DATA UNDER STUDY:
● ● ● ●

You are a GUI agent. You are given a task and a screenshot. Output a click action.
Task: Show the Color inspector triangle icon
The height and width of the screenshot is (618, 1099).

● ● ● ●

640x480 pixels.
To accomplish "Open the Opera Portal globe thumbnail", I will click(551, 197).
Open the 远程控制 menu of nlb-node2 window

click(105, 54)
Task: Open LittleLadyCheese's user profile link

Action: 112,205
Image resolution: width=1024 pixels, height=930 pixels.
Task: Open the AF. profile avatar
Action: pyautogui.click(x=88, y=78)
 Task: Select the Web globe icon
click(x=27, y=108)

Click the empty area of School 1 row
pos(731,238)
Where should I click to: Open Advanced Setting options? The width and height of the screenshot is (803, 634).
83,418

● ● ● ●

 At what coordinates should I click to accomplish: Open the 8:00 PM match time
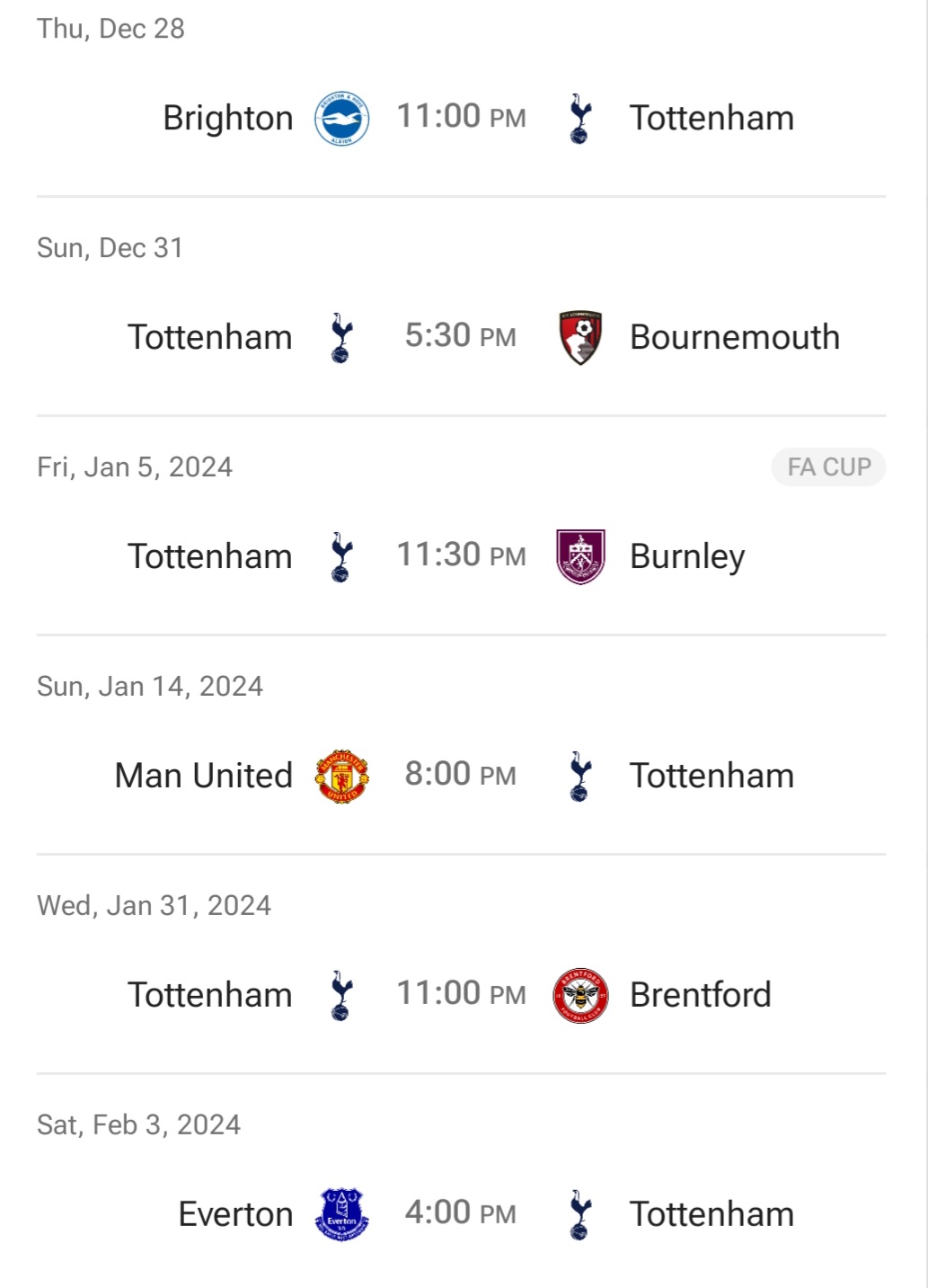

● ● ● ●

EXERCISE REQUIREMENTS: Everything starting at the line containing "You are a GUI" and ending at the line containing "The height and" in the records above should be repeated exactly, and only that.

RESULT OF THIS EXERCISE:
You are a GUI agent. You are given a task and a screenshot. Output a click action.
Task: Show the Color inspector triangle icon
The height and width of the screenshot is (618, 1099).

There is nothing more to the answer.